Fig. 7

Expression of Hif1α protein, HIF1A mRNA, HIF1A-AS1, and AS3 lncRNA in hMCs after stimulation with high mannitol (HM), and high glucose (HG), respectively, under normoxia (NOX) or hypoxia (HOX) as well as knockdown (KD) and overexpression (OE) experiments. (A) RNA expression levels of HIF1A, HIF1A-AS1, AS2, or AS3 in untreated hMCs determined by qPCR, depicted as logarithmic plot. Dots and triangles represents single results, bars the mean expression. C_T: threshold cycle. (B) X-fold changes (xFC) of HIF1A (blue) and HIF1A-AS3 (red) RNA expression under normal glucose (NG), high mannitol (HM) as osmotic control, and high glucose (HG), respectively.
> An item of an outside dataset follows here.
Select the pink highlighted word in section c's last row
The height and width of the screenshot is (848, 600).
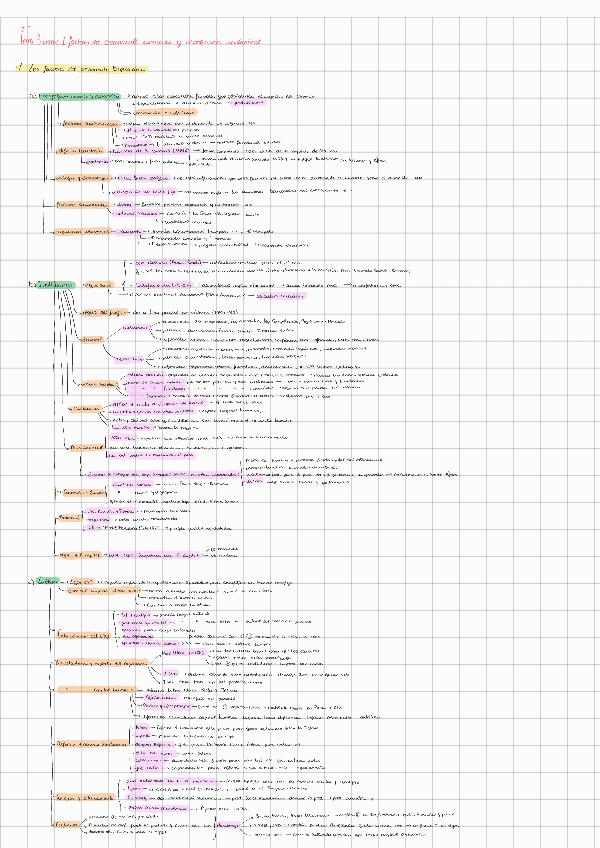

Cells were simultansouly exposed to normoxia or hypoxia. Data are represnted by bars + standard deviation (SD). (C) OE efficiency of HHIF1A-AS3 lncRNA and the corresponding effect (indicated by arrow) on HIF1A mRNA expression shown as xFC with bars + SD. (D) Detection of Hif1α by western blotting after OE of HIF1A-AS3 under NG or HG and NOX or HOX. Scrambled siPools or empty vector served as negative control (both NC); basal: untreated cells. Thereunder whole protein used for normalization and quantification of Hif1α based on band density and size after total protein normalization shown as xFCs, The whole protein stain free western blot image is compressed in length. Four original immunoblotting images were cropped and merged to with a white space between each blot. xFCs are represented by bars + SD represented by bars + SD. n = 3 Significance was analyzed by ANOVA, followed by Student’s t-test. *p < 0.05; **p < 0.001 compared to NG.